-- Texto de leitura --
------------------------------------------------------------------------

É opinião partilhada por muitos dos estudiosos do fenómeno futebolístico do nosso burgo que os anos 20 do século passado trouxeram a maturidade ao então jovem futebol português. Com a expansão da mancha clubística um pouco por todo o país a modalidade começou a acorrentar a si contornos de maior competitividade e interesse com a disputa das primeiras competições ao nível de clubes. Longe pareciam já estar os tempos dos primeiros ensaios que procuravam decifrar os mistérios daquele jogo trazido de Inglaterra na década de 80 do século XIX por Guilherme Pinto Basto, com o povo mais do que familiarizado com a modalidade a mostrar-se nos inícios do século seguinte completamente rendido a ela!
Os duelos entre clubes vizinhos sucediam-se em catadupa, e em volta deles alastrava a fervorosa massa adepta que com o seu entusiasmo conferia uma vida singular às primeiras catedrais – o mesmo é dizer estádios – da bola então construídas.
O mapa futebolístico português começava pois a ser desenhado com maior vivacidade, pese embora com traços de cariz regional. Foram pois regionais os primeiros confrontos a “doer”, os primeiros títulos, as primeiras histórias...
A temporada de 1906/07 assinala o arranque do 1º Campeonato de Lisboa no qual participaram o popular CIF (Clube Internacional de Futebol) fundado pela família Pinto Basto, o Sport Lisboa, o Lisbon Cricket Club e o Carcavelos Club, cabendo a este último emblema a honra de inaugurar a lista de campeões regionais da capital do país.

------------------------------------------------------------------------

-- Secção de dados --

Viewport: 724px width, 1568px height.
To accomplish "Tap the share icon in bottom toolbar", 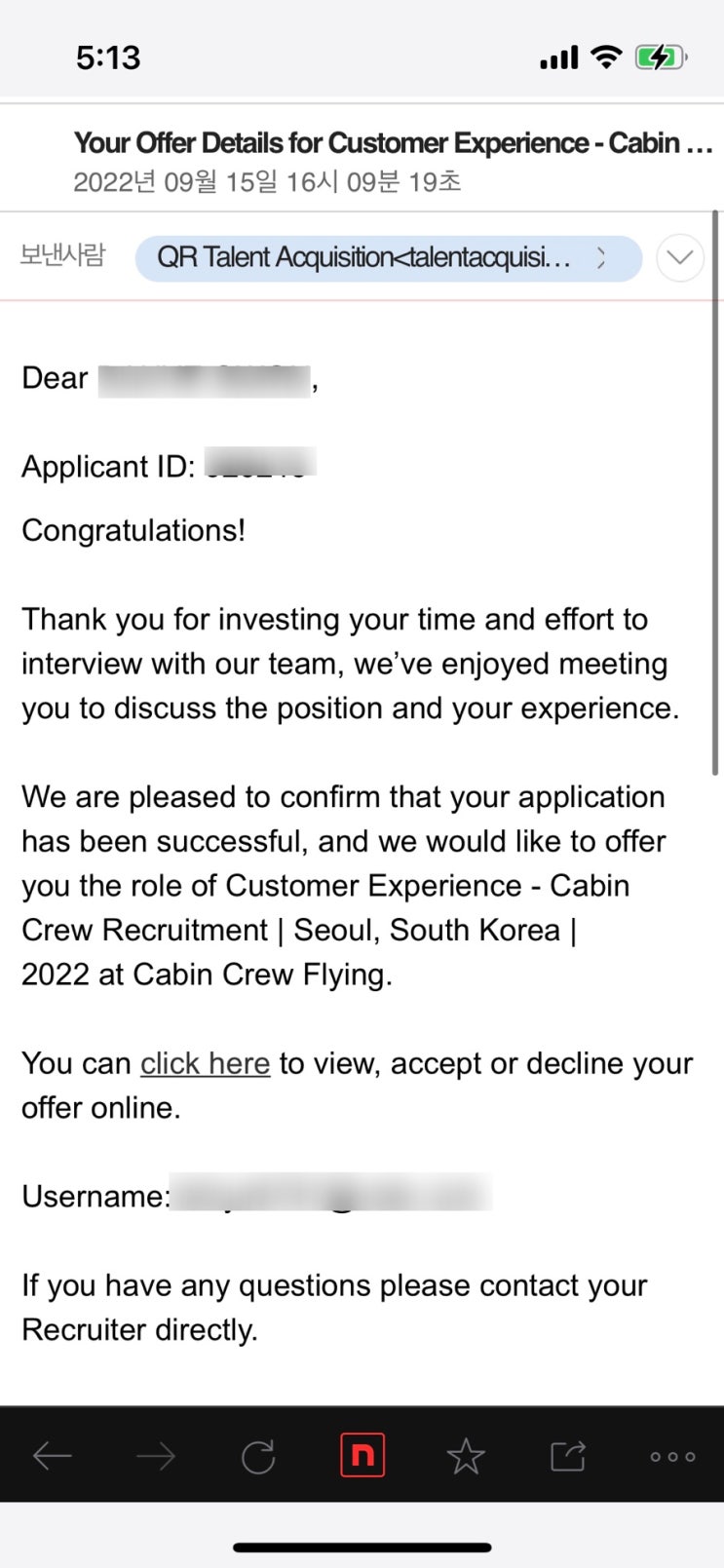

------------------------------------------------------------------------

-- Instruções --
**1.** Cite o texto sobre o futebol português, começando em “É opinião partilhada” e terminando em “rendido a ela!”.
**2.** Segundo o texto sobre o futebol português, que clube foi o primeiro campeão regional de Lisboa?
O material não tem qualquer papel neste trabalho.

-- Respostas dadas --
**1.**
É opinião partilhada por muitos dos estudiosos do fenómeno futebolístico do nosso burgo que os anos 20 do século passado trouxeram a maturidade ao então jovem futebol português. Com a expansão da mancha clubística um pouco por todo o país a modalidade começou a acorrentar a si contornos de maior competitividade e interesse com a disputa das primeiras competições ao nível de clubes. Longe pareciam já estar os tempos dos primeiros ensaios que procuravam decifrar os mistérios daquele jogo trazido de Inglaterra na década de 80 do século XIX por Guilherme Pinto Basto, com o povo mais do que familiarizado com a modalidade a mostrar-se nos inícios do século seguinte completamente rendido a ela!

**2.** O Carcavelos Club.